Damascus, Syria – Over the past deadly four years of conflict in Syria, people in the Alawite-majority areas in western Syria have suffered a lot at the hands of the Bathist regime that helped the Alawite sect to escape oppression before the rule of who they used to described as “the savior”, Hafiz al-Assad, former Syrian president and father of today’s Assad.
However, many other people in the Alawite community in the coastal countryside of Syria suffered the brutality of a Syrian regime that was supposed to protect them.
According to many people who witnessed the rule of Hafiz al-Assad spoke about the “persecution” experienced by the Alawite community at the hands of landlords and owners of factories from Hama, emphasizing that the Alawite areas were neglected by the government and suffered deteriorating conditions in the domains of education, medical care and cultural institutions.
Alawite writer and journalist Firas Ali told ARA News that after Hafiz al-Assad came to power through the Baath party, the Alawite community breathed a sigh of relief, especially knowing that the new president belonged to the same sect, and expecting that this would help them gain more privileges in the country.
“Unfortunately, all expectations were unrealistic because the power turned from sectarian affiliation to a personal and family monopoly, so the situation of many members of the community did not change a lot, starting from the period between the rule of Hafiz al-Assad and current one of Bashar al-Assad,” he argued.
“What Assad did, is that he paved the way for members of the community to volunteer in the army and security forces, turning a blind eye to their stay in squalid squatter areas or irregular residential districts in Damascus,” Ali said.
The Alawite minority did not expect that the privileges of power after years of what they called “persecution” in the phase before Assad gained power but tried to impose their influence under the name of “the leader and the community.”
Speaking to ARA News, Mamdouh H., a Syrian poet, said that the coastal accent of the Alawites turned into a feature which the Alawites used to recognize each other in order to utilize nepotism and promote relationships developed between members of the community.
Alawites enjoyed ecstatic power during the rule of Assad the father and son, but the outbreak of the anti-Assad uprising in 2011 has reduced much of this feeling and they felt that the battle’s options are limited; either it will eliminate them or lead to their departure from the country in case of losing the war . The additional option, which they did not argue, is to recall the pre-Assad era, namely “persecution”.
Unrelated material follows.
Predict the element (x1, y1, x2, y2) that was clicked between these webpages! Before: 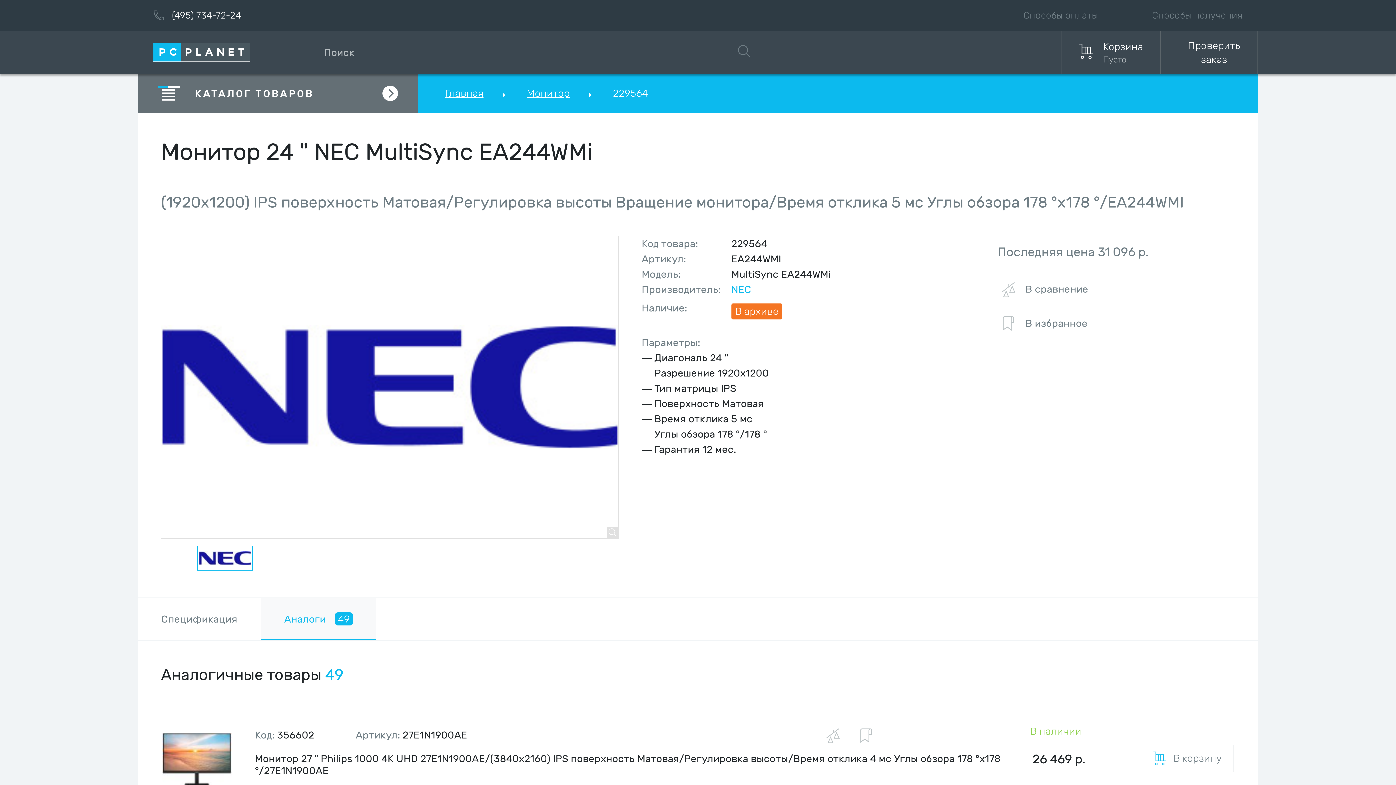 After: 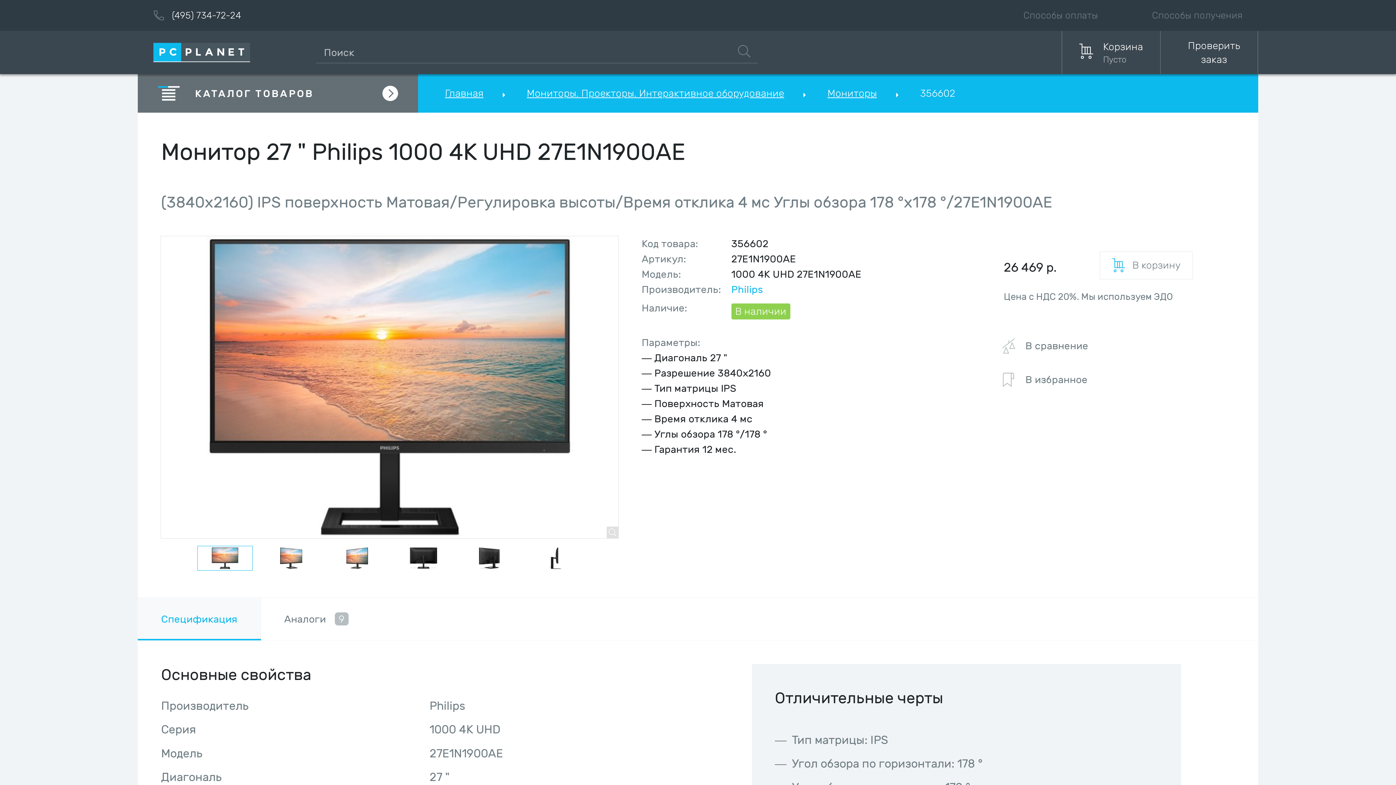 Action: bbox: (162, 726, 231, 795)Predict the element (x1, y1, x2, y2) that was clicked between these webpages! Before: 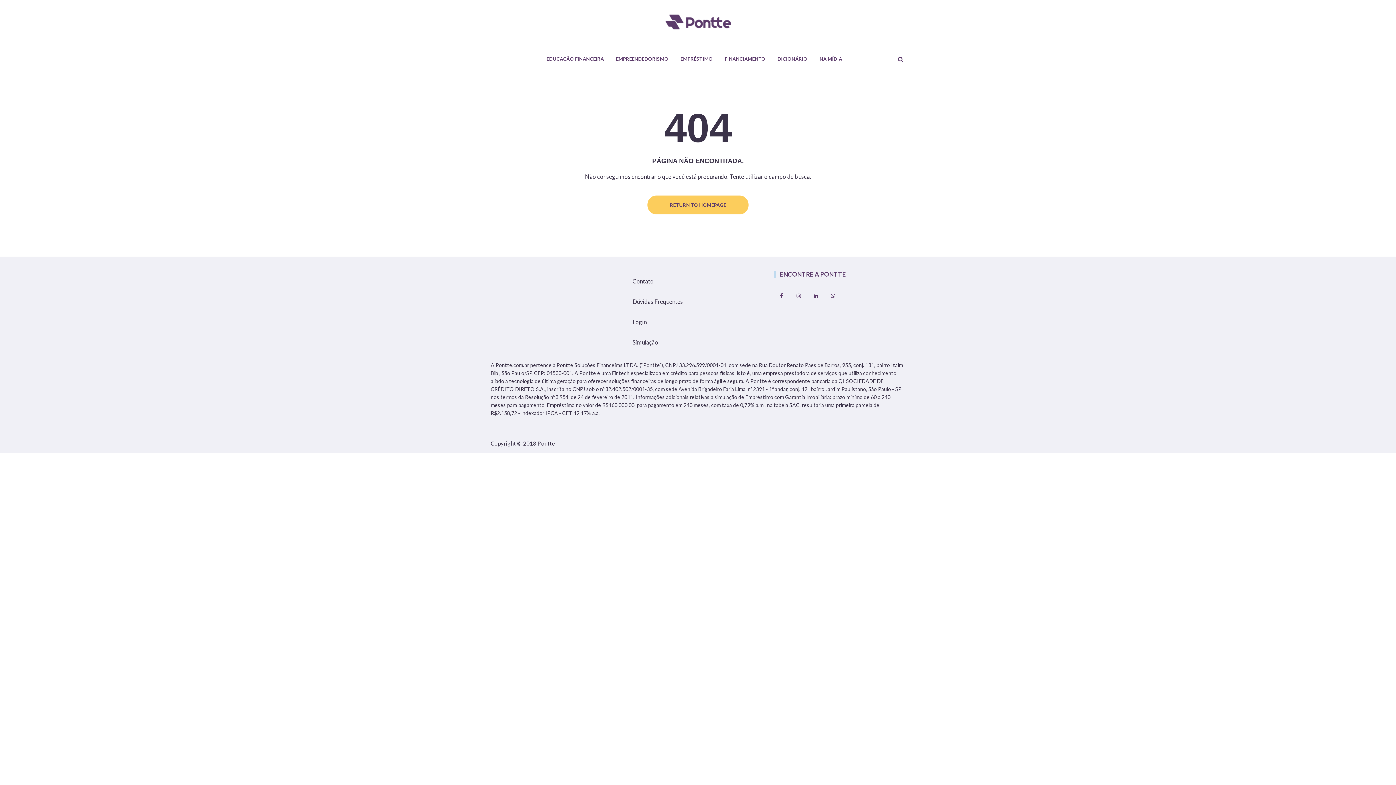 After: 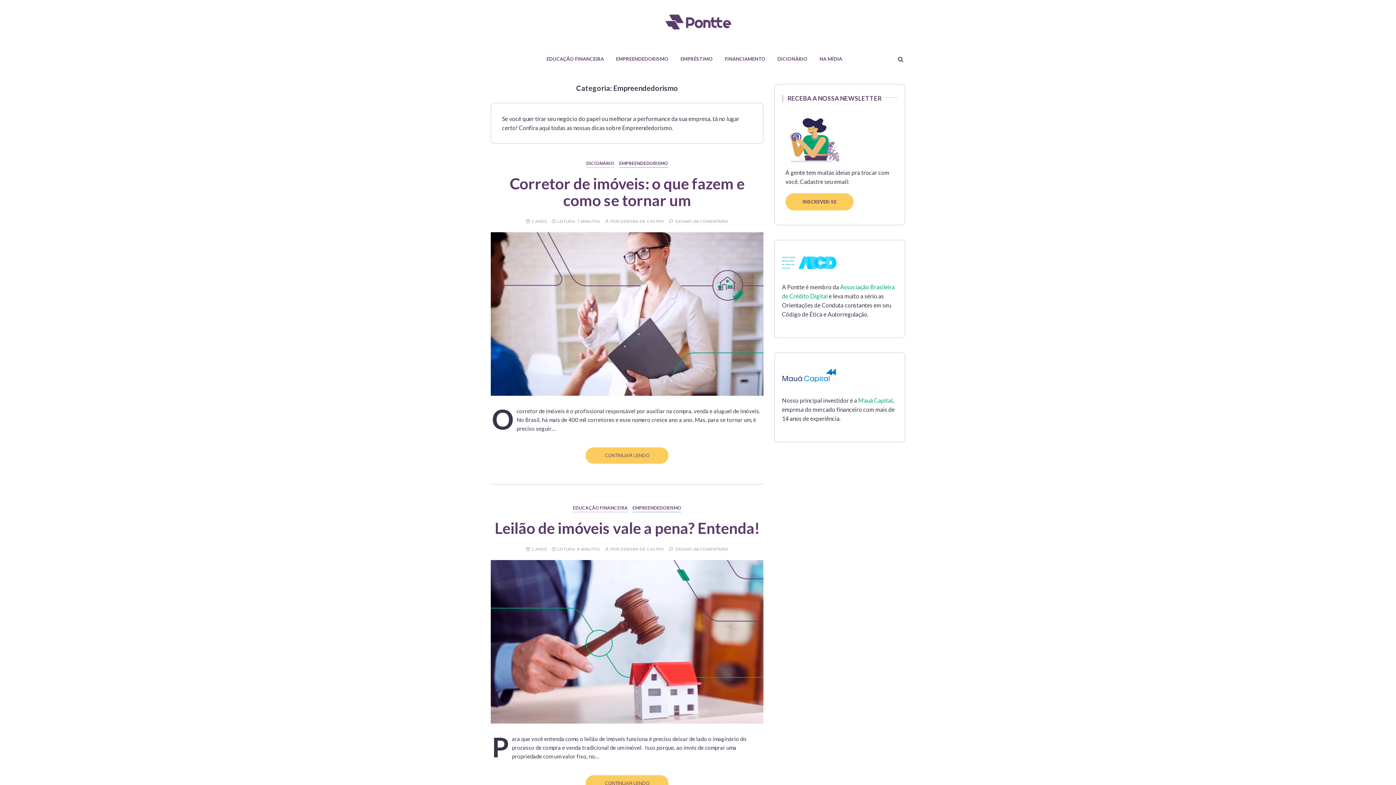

However, Alawites surrendered to the only option of confronting an enemy the regime itself obliged them to fight against. Therefore, supporting the Assad regime was their only choice to maintain survival. According to state estimations, more than 60,000 Alawites have been killed during the four-year-old war in the country, some of them military members and others were civilians.
Additionally, there are thousands of injured who have lost organs and turning them into people with special needs. While, nearly 100,000 Alawite children have became orphans while thousands others have been forcibly displaced from their areas.
According to Syrian opposition activist Amer Halwani, the Alawites were unable to look at themselves as a component of the broad Syrian society or as partners even after the downfall of Assad regime.
“Alawites should have revolted against Assad dictatorship since they were among other persecuted components of the Syrian society,” Halwani said. “The regime has turned many of them into Shabbiha (pro-Assad militia) and used them as a tool to suppress Sunni Arabs, Kurds and other ethnic groups in the country.”
Ibrahim Hammoud, a former political prisoner in Assad’s detentions, reported that “the Alawite political prisoners suffered more than other detainees, as the authorities were deliberately placing them in isolated cells so that people do not know that there are opponent members from the same community of the president.”
“This is how the regime tried to maintain its image before the Alawite population in Syria for decades,” Hammoud said.
The story goes back to the pre-crisis phase in Syria, as many Alawites used to be active as communists, and have repeatedly revolted against the regime’s actions, but there is a lack of details about such causes due to the forced confidentiality within security headquarters in this regard.
“Until 2008, there were significant rifts in the heart of the Alawite sect, which was unheard by the rest of Syrians. Some Alawites in the countryside of Tartous were inclined to support an Iranian affiliation, while others were seen standing against Iran for fear of losing the community’s identity and turn into mere followers to Iran by the regime’s policies and obvious loyalty to the biggest Shiite power in the region,” the Syrian poet concluded.
The Alawite community constitutes a branch of the extended Shiite sect, which, according to observers, explains the apparent loyalty of the Assad family to Iran and the latter’s commitment to support the Alawite regime in Syria until this moment.
Syria’s Alawites have fallen victims to the regime’s policies, which linked their survival to Assad’s rule and convinced them to get largely engaged in the ongoing war against rebels who mostly represent the Sunni majority in Syria.